• ASSIGNMENT
Word for word, restate the lines from the one containing "The image size is (1276, 721)." through the last line of the material, and include no pictures.

:: ENTRIES SHOWN

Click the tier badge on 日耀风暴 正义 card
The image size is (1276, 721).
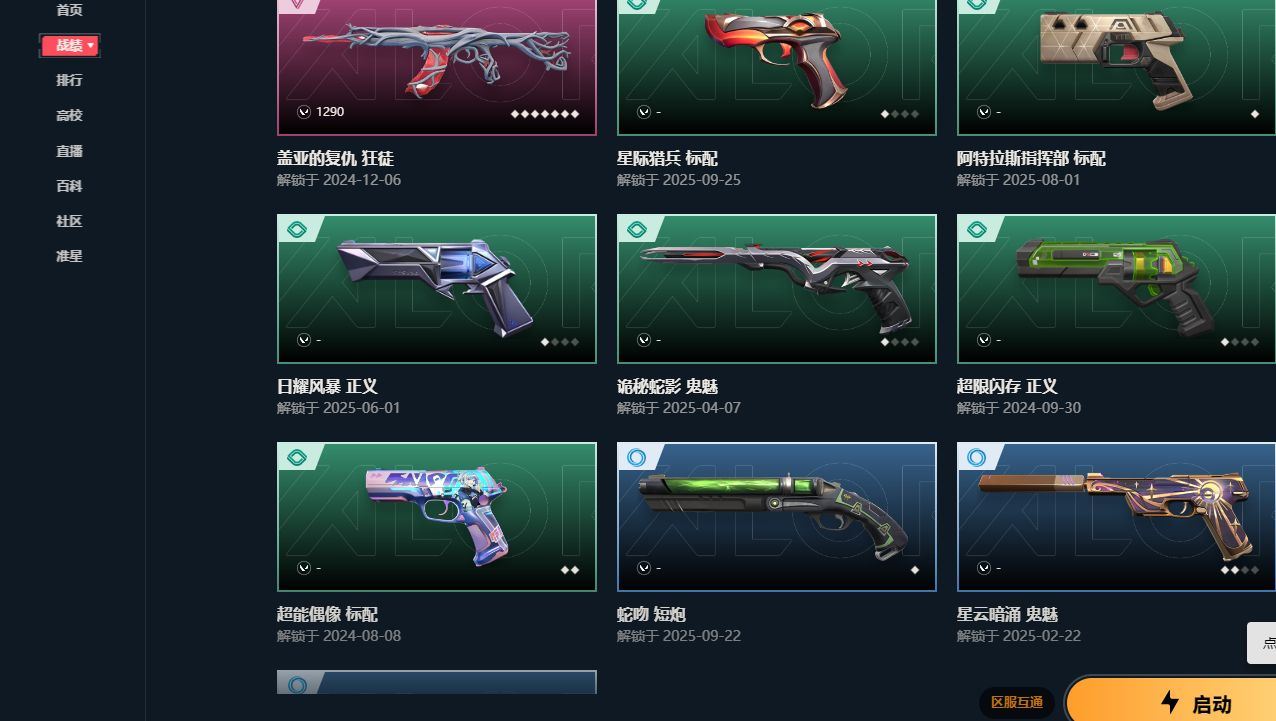(296, 230)
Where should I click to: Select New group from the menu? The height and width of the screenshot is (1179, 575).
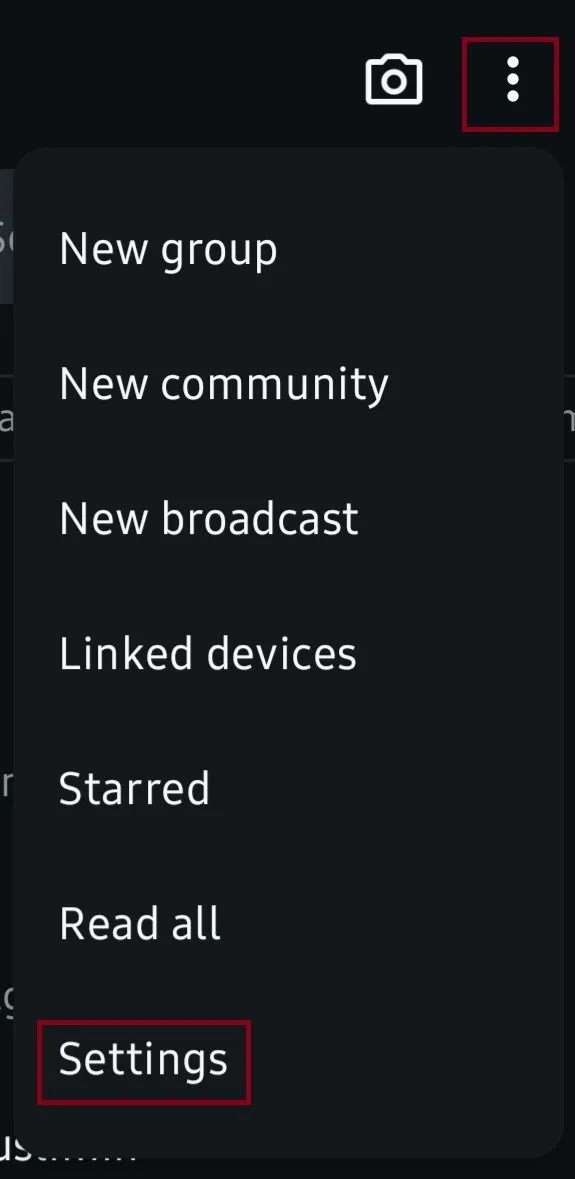[288, 249]
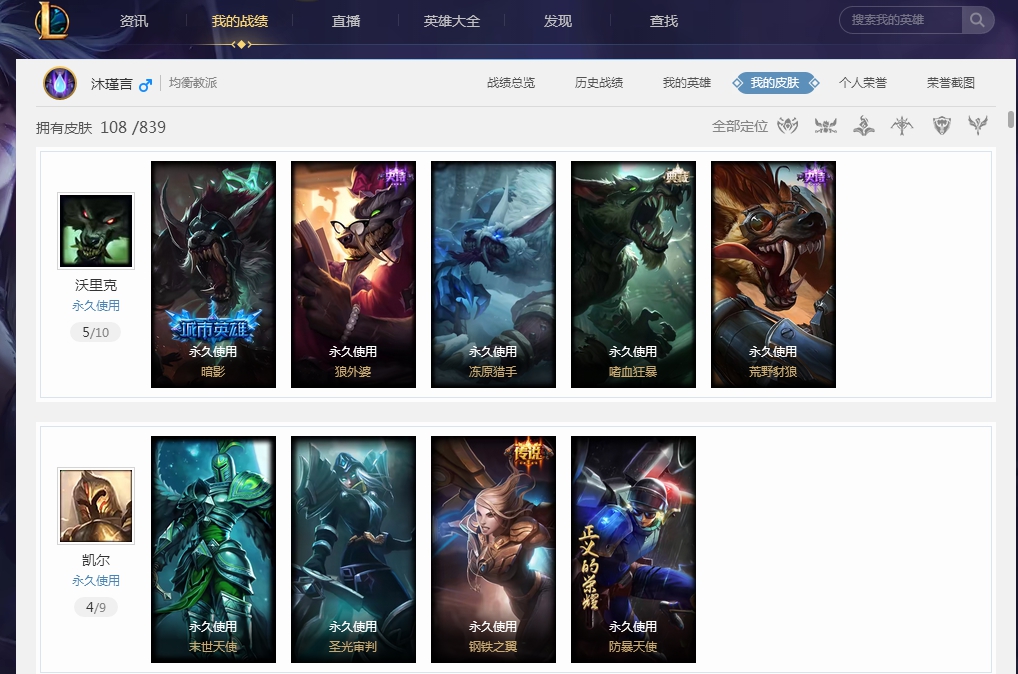This screenshot has width=1018, height=674.
Task: Click the League of Legends logo icon
Action: 52,21
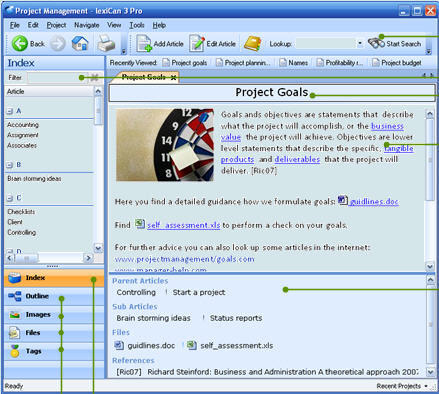Open Edit Article with pencil icon
This screenshot has height=394, width=439.
(197, 44)
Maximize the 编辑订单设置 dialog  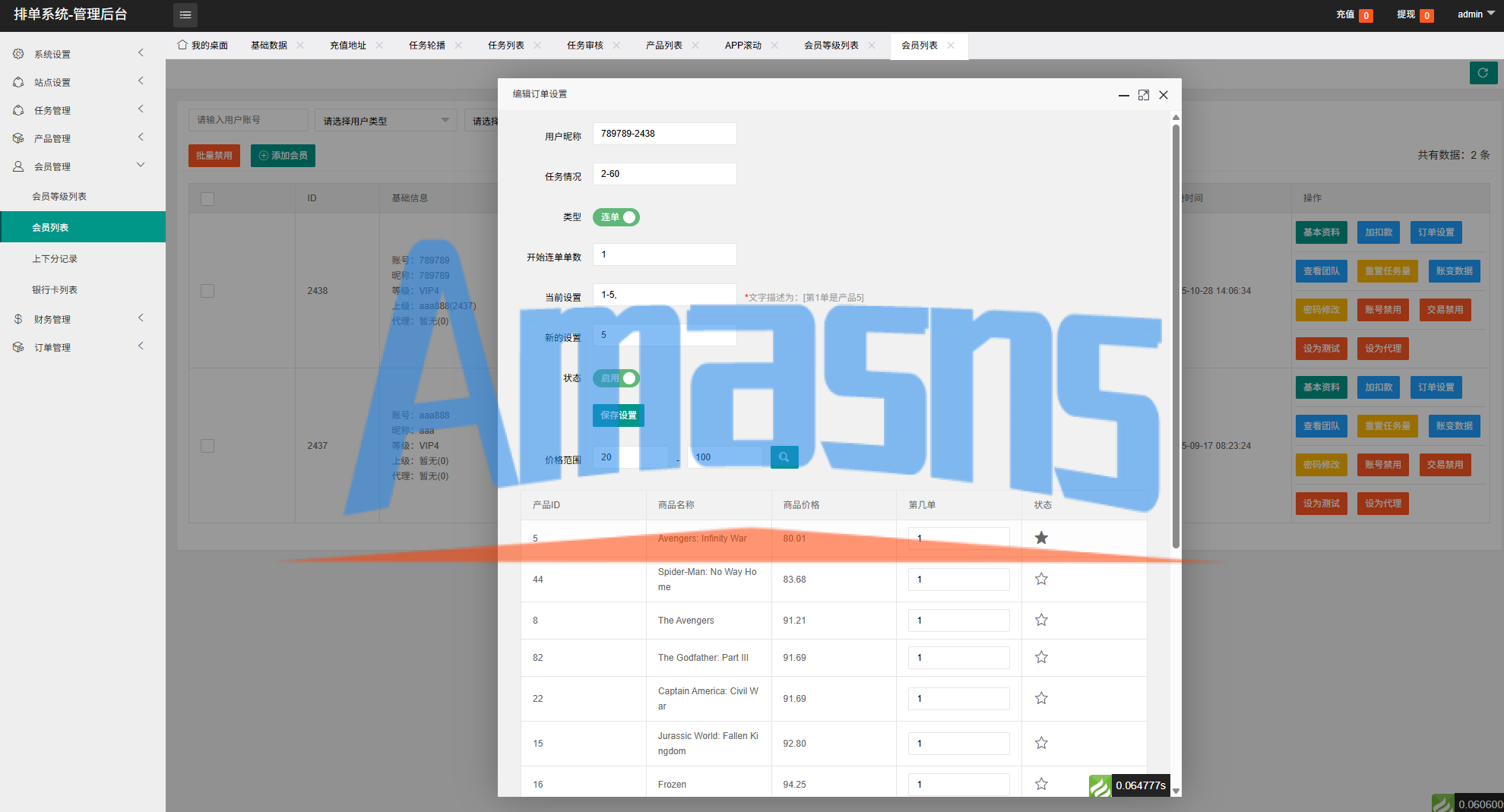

::::

• RESULT OF THIS EXERCISE
The image size is (1276, 721).
(296, 230)
Where should I click to: Select New group from the menu? The height and width of the screenshot is (1179, 575).
[288, 249]
This screenshot has width=1018, height=674.
Task: Click the League of Legends logo icon
Action: 52,21
Open Edit Article with pencil icon
This screenshot has height=394, width=439.
(197, 44)
Maximize the 编辑订单设置 dialog  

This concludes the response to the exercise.